トリジェル 個々の特許についての分析がたくさん行われていますし、欧州のフリーソフトウェア・コミュニティーは、この問題の性格を示してソフトウェア特許が広がらないようにと、素晴らしい努力をしています。そうした努力には後退もありましたが、少なくとも、この問題に耳目を集めることはできました。オープンソース・プロジェクトがこの問題によって泥沼に嵌り込んでしまうとは思いません。しきりに攻めてきますが、開発を止めることはできないし、大幅に遅滞させることもできないでしょう。

NF 「Linuxの年」とか「Linuxデスクトップの年」あるいは「オープンソースの年」といった言葉をよく聞かされてきました。2005年はどのような年になるとお考えでしょうか。
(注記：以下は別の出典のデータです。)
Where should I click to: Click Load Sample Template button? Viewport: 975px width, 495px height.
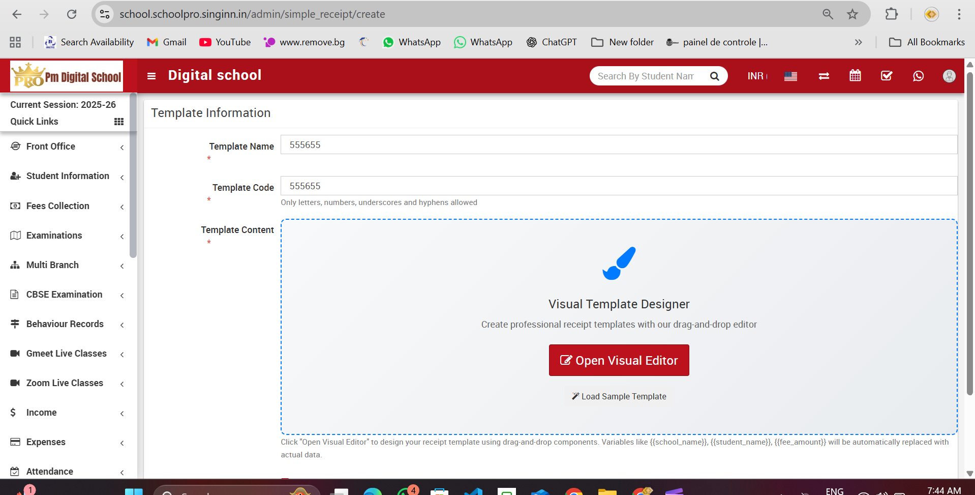(x=619, y=396)
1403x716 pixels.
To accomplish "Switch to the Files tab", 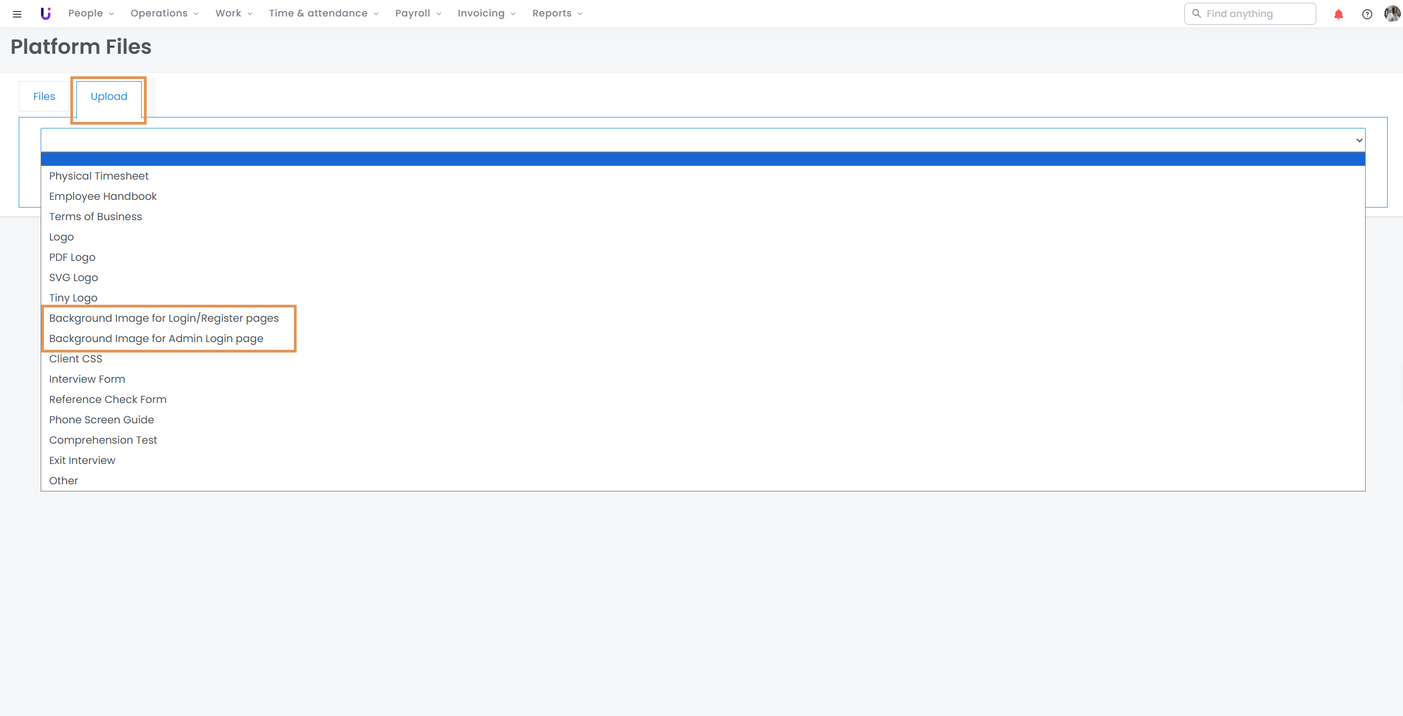I will [x=44, y=97].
トリジェル Linux(デスクトップであろうとそうでなかろうと)の年が過ぎてしまったとは気がつきませんでしたよ。すると、Debian Linux上で愛用のKDEデスクトップでこのメールを書いているわたしは、過去の人間なのでしょうね。(冗談はさておき、)技術予測では、わたしは当たらないことで有名なのです。1989年に、Webプログラミングが普及することはないと上司に言って以来(幸いなことに、その上司はわたしの言うことを無視しました)、特に有名になりました。ですから、今年がどんな年になるかの予測は、他の人に任せた方がいいと思います。

ありがとうございました。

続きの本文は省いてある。